▸ **EXERCISE GOAL**:
The material below holds a span beginning at the line with "Click the New toolbar icon" and ending at the line with "Click the Sunday 19 December heading". Quote that span exactly, both ends included, and only that span.
------------------------------------------------------------
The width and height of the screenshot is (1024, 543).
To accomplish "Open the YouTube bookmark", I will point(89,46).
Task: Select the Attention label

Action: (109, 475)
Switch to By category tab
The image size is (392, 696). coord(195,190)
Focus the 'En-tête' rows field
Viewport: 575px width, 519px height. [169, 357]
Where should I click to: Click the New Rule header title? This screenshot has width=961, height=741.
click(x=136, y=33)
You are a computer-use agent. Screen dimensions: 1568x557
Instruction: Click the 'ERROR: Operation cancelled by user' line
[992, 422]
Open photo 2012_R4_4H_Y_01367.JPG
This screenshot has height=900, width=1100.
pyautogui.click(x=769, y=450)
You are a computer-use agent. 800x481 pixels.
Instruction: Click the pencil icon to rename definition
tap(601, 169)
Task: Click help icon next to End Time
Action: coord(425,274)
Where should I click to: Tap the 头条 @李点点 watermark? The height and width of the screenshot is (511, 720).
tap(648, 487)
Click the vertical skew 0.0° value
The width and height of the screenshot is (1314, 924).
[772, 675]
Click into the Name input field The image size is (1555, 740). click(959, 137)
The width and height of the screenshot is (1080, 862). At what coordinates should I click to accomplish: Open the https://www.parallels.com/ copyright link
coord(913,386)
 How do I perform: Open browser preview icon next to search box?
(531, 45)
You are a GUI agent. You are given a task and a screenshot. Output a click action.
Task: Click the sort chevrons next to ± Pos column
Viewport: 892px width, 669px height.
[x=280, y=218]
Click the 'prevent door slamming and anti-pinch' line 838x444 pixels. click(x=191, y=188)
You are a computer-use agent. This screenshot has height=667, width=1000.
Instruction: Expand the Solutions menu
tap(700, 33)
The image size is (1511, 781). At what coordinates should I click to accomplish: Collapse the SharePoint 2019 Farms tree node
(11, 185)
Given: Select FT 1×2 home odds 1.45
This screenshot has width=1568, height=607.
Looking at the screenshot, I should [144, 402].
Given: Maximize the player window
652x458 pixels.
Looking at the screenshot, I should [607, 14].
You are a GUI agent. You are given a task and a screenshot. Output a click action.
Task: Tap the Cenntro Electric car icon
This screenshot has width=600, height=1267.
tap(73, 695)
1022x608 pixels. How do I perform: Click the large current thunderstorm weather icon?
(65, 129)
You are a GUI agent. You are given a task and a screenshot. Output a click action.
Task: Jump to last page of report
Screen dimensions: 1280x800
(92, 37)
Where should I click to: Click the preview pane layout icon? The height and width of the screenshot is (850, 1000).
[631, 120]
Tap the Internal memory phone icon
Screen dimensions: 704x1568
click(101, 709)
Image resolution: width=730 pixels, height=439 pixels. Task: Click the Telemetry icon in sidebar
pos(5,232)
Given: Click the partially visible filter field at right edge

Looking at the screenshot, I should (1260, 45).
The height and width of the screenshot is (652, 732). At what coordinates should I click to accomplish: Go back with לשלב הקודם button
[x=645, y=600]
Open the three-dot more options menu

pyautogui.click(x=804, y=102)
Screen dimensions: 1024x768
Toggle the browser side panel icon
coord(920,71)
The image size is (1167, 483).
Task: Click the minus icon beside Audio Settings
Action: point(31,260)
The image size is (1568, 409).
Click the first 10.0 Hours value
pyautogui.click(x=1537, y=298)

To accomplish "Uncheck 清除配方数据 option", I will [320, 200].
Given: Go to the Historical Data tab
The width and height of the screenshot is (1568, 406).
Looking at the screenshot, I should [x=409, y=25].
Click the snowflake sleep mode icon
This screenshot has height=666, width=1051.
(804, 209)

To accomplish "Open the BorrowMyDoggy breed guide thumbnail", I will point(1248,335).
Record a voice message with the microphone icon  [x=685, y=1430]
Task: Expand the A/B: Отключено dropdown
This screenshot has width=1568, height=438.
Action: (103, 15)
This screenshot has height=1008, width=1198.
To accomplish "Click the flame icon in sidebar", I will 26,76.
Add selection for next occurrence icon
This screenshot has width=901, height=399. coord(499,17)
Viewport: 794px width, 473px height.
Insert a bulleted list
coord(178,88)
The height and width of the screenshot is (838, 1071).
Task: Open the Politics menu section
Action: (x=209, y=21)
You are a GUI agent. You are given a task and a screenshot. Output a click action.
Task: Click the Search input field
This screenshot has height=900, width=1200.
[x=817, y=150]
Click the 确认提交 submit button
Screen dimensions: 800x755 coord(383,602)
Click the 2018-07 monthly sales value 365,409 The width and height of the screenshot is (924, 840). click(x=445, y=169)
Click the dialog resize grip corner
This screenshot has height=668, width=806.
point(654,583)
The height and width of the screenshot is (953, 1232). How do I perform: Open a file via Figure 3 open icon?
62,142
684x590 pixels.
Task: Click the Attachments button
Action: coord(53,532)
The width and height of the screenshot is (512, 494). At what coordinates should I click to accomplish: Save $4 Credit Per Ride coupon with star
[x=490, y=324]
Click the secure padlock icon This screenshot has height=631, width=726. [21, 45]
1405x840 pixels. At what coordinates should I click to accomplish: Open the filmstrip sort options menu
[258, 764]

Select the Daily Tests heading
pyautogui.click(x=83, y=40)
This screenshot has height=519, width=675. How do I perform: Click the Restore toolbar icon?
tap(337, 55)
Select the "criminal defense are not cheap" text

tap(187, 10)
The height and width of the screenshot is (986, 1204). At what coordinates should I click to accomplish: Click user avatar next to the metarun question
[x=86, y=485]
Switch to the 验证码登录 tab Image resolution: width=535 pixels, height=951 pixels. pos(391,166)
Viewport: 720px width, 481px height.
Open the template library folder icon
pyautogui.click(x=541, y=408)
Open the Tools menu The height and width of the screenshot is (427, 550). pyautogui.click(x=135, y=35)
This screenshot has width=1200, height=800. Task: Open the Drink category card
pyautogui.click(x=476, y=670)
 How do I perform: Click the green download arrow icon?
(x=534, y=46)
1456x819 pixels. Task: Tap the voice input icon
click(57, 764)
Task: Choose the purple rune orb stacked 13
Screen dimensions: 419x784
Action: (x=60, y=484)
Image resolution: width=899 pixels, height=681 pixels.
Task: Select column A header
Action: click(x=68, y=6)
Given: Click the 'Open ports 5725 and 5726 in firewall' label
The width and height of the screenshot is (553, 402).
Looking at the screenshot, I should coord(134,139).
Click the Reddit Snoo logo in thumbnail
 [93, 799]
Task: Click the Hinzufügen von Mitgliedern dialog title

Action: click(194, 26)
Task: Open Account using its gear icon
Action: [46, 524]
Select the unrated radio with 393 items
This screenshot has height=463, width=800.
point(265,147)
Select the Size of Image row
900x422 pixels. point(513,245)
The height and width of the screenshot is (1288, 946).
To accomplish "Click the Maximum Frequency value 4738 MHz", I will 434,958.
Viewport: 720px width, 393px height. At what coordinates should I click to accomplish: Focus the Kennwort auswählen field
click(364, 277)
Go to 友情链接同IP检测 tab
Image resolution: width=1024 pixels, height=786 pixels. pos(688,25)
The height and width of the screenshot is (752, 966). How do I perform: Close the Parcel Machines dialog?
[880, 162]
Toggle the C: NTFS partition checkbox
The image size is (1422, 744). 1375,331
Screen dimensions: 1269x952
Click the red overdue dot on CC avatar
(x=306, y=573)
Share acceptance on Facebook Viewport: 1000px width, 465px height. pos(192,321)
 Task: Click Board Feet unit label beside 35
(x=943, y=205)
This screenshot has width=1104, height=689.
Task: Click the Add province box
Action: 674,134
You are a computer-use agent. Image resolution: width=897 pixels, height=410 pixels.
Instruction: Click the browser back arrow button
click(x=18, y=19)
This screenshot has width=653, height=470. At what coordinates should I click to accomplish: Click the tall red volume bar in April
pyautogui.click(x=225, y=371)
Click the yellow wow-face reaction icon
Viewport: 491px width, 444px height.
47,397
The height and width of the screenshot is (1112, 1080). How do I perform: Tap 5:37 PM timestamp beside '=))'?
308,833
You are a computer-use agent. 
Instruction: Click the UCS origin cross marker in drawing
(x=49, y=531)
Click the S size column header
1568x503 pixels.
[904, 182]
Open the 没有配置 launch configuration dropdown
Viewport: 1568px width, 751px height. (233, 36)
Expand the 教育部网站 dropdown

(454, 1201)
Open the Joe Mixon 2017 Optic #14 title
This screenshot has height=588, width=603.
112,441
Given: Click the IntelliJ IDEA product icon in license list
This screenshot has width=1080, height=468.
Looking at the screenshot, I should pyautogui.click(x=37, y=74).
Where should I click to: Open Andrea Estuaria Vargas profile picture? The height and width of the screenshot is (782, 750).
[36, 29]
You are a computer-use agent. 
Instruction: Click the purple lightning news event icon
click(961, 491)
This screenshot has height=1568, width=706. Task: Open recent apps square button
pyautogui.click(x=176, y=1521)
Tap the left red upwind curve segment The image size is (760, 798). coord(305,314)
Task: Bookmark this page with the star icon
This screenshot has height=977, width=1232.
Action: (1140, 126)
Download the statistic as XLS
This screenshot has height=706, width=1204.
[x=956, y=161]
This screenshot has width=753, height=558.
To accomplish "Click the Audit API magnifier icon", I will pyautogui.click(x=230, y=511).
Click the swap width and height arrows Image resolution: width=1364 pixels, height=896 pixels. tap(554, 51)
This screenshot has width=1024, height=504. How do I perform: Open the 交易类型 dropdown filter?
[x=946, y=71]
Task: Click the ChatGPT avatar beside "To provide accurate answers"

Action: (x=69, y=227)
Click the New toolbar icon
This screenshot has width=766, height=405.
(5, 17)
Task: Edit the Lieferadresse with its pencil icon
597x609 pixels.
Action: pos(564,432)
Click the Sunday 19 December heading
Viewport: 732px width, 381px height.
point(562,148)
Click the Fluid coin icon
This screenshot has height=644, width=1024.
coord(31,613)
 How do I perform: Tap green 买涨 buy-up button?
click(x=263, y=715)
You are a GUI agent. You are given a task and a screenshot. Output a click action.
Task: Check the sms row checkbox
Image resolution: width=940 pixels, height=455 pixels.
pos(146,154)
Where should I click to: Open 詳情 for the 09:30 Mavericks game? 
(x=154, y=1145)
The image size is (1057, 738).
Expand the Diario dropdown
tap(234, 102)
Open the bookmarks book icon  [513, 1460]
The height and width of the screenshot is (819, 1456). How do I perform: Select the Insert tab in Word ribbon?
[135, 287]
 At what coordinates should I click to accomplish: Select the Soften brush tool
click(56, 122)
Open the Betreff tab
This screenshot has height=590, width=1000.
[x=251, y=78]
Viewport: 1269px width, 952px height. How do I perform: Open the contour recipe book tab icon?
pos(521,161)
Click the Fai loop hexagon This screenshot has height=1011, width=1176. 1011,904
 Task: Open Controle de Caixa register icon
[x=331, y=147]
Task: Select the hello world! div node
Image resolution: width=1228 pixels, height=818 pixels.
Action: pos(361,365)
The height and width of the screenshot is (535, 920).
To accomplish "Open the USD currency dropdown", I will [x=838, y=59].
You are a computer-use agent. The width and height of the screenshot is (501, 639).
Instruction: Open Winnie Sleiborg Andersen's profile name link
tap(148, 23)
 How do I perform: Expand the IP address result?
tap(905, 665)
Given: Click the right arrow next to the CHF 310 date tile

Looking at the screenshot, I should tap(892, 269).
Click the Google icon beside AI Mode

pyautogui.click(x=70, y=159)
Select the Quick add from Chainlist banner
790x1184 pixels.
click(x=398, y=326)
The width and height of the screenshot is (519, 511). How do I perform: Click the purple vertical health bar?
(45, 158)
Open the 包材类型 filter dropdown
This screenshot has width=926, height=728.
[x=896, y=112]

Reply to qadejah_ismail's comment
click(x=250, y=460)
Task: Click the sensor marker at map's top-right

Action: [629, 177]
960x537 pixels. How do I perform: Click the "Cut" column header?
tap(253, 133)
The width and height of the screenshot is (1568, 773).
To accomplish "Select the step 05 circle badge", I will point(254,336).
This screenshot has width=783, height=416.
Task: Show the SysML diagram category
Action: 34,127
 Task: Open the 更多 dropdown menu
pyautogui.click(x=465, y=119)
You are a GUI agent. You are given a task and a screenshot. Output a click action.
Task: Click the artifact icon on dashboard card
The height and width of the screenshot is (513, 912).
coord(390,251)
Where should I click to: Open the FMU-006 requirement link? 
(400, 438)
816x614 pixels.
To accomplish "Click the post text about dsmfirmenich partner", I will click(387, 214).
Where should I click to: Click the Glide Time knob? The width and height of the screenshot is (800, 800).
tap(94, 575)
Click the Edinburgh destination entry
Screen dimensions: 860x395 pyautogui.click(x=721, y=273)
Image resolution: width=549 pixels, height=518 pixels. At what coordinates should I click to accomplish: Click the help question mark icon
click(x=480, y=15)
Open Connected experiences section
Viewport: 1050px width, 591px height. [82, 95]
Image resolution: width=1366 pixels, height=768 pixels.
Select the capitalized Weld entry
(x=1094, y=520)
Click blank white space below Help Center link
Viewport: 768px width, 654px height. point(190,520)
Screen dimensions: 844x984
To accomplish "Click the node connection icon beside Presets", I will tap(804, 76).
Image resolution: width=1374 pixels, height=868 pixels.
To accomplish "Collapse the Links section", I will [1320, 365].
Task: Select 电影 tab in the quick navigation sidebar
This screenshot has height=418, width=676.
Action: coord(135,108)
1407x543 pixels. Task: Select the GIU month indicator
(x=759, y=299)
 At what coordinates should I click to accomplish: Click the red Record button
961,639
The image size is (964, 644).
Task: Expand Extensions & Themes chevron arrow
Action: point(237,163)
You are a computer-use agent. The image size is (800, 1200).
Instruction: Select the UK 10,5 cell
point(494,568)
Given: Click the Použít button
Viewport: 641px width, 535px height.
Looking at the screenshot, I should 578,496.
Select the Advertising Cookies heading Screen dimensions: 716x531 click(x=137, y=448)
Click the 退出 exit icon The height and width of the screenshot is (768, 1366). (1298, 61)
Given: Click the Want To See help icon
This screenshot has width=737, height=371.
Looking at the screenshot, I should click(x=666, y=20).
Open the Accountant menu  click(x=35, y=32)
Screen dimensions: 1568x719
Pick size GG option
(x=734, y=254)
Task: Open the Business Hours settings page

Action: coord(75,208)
------------------------------------------------------------
▸ **WRITTEN REPLY**:
Click the New toolbar icon
This screenshot has width=766, height=405.
(5, 17)
Task: Edit the Lieferadresse with its pencil icon
597x609 pixels.
Action: pos(564,432)
Click the Sunday 19 December heading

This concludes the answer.